EXERCISE DIRECTIONS
Write the data out again exactly, dropping any images it holds.

PROVIDED RECORDS
════

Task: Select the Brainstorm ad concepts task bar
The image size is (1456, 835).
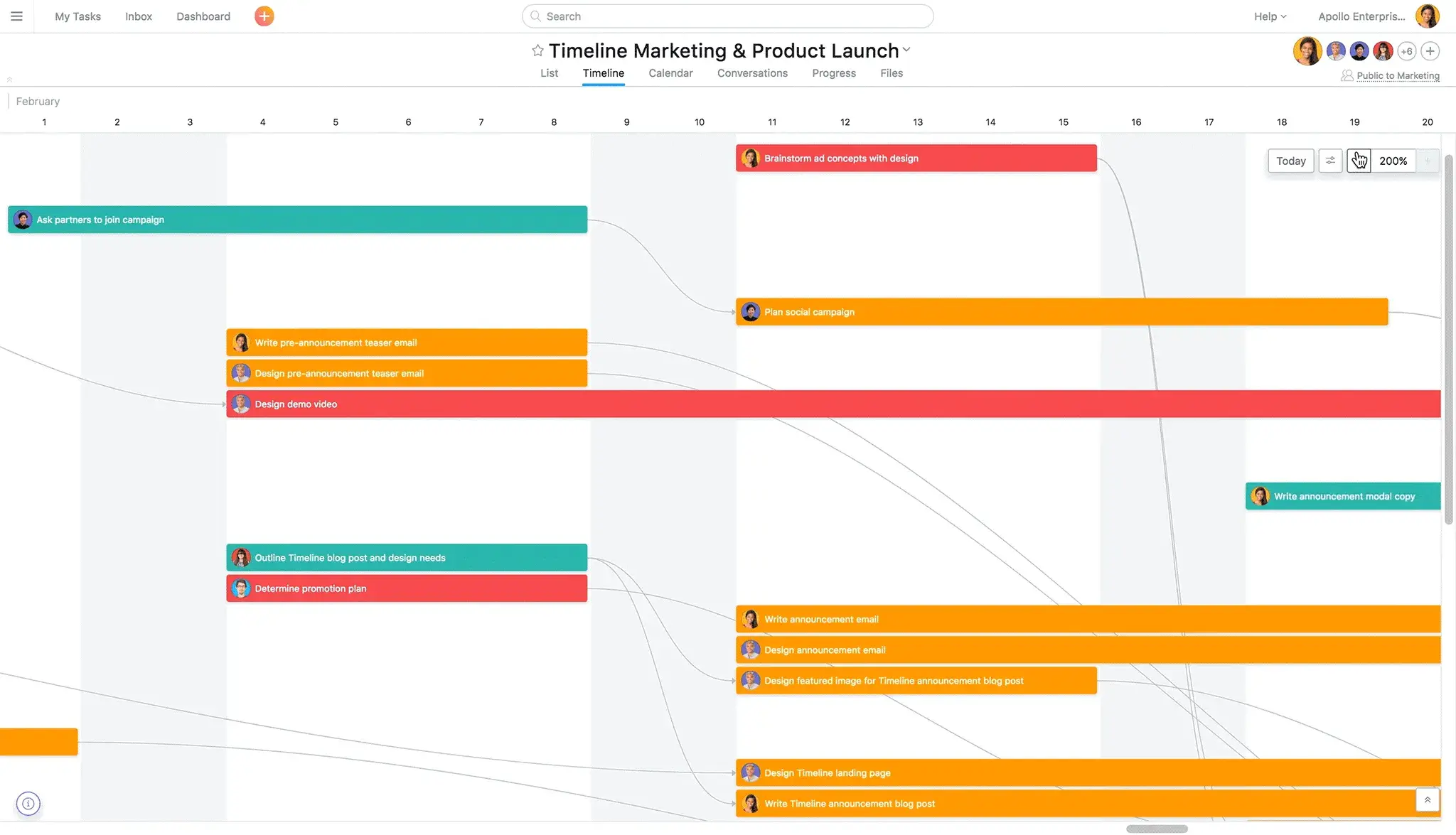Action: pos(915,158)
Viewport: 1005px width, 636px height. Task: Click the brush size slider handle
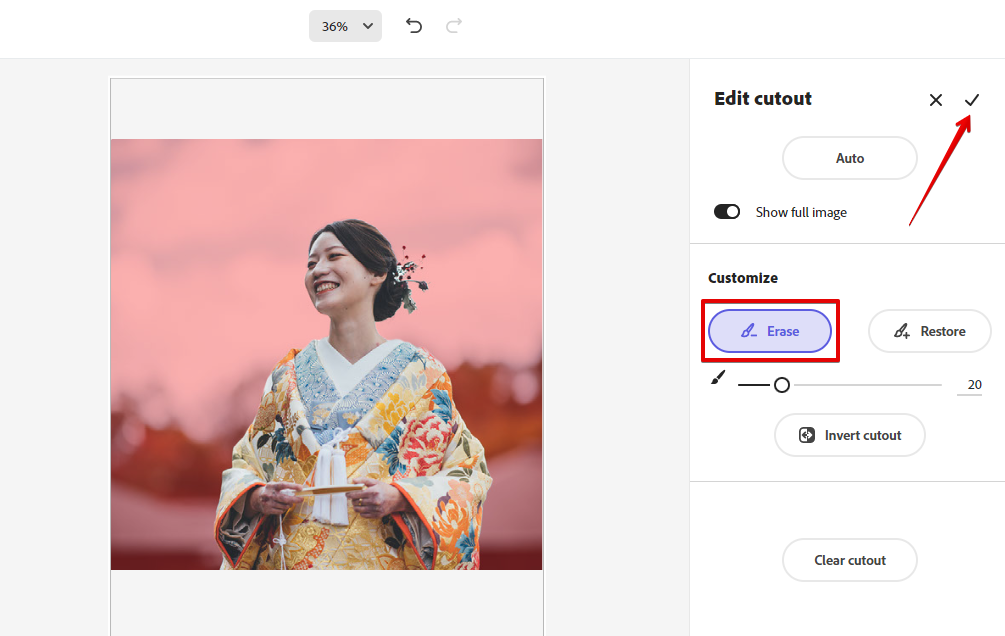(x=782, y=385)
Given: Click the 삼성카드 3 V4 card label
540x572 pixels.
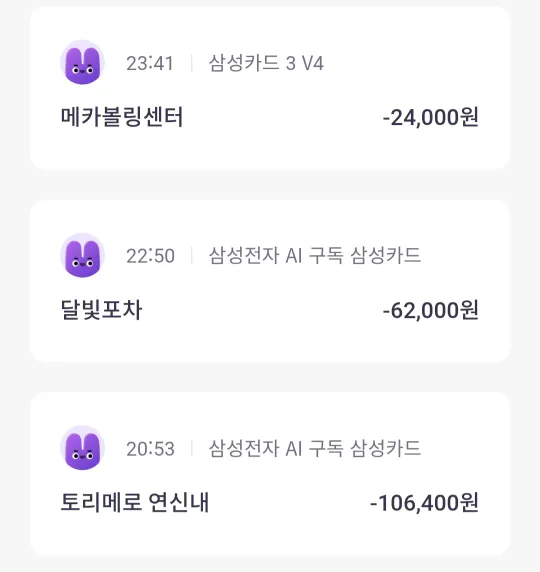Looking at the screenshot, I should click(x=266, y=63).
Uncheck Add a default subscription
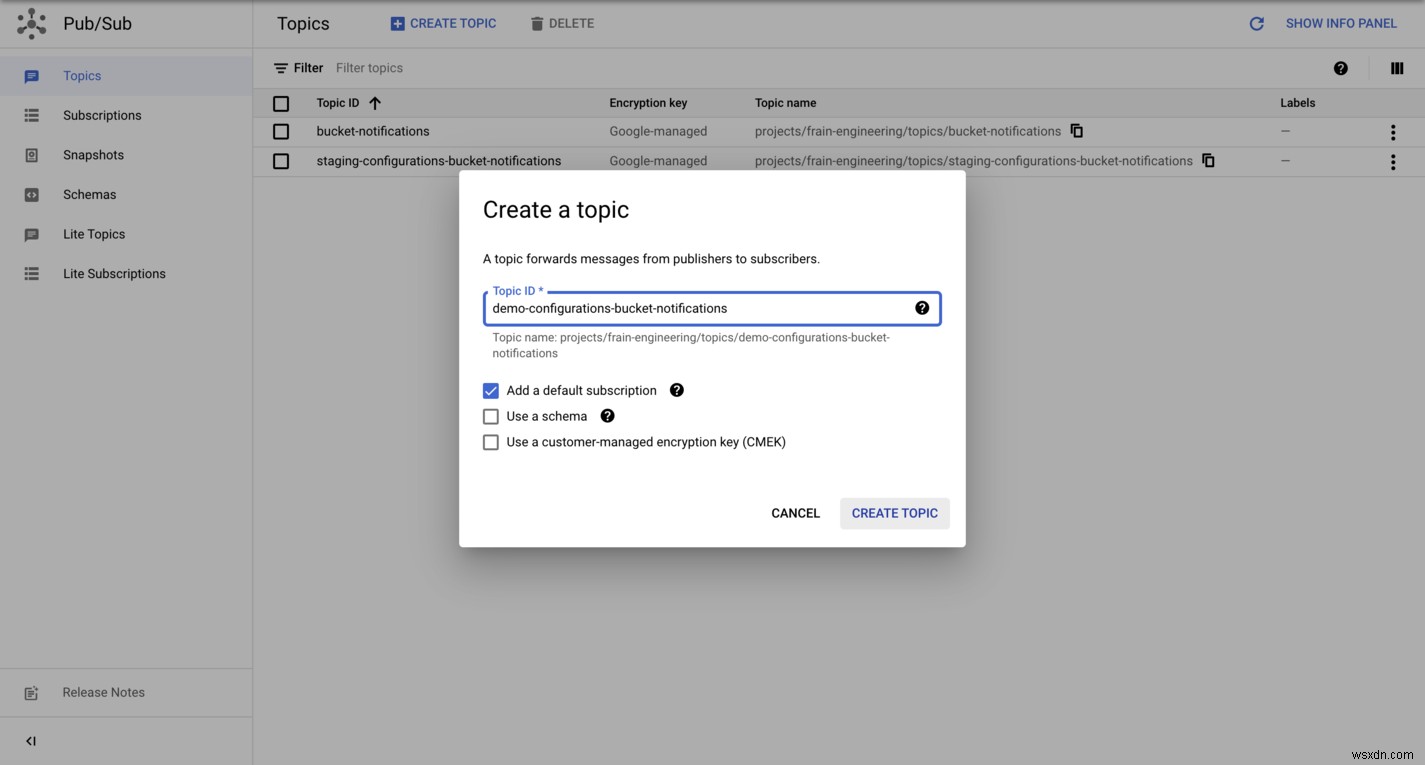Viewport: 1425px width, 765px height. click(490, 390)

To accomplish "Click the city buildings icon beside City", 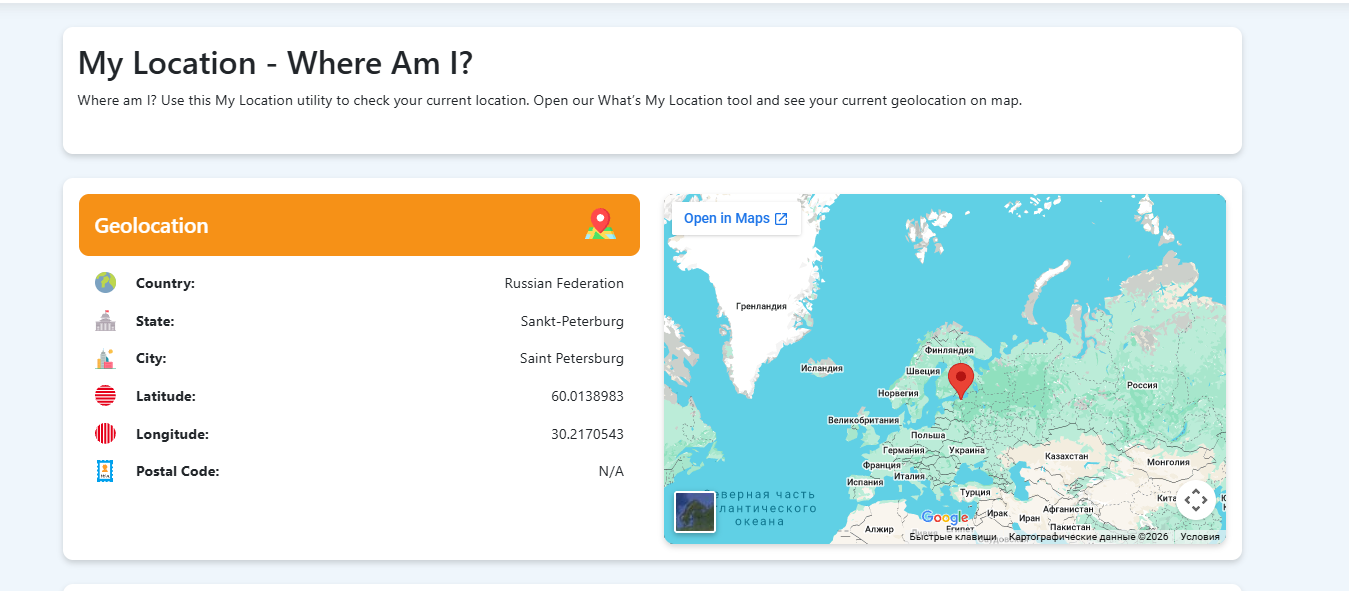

════

SOLUTION FOR THIS EXERCISE
Task: Select the Brainstorm ad concepts task bar
The image size is (1456, 835).
Action: pos(915,158)
Viewport: 1005px width, 636px height. Task: Click the brush size slider handle
(x=782, y=385)
Given: Click the 삼성카드 3 V4 card label
540x572 pixels.
Looking at the screenshot, I should click(x=266, y=63).
Uncheck Add a default subscription
Viewport: 1425px width, 765px height. click(490, 390)

To accomplish "Click the city buildings icon beside City", 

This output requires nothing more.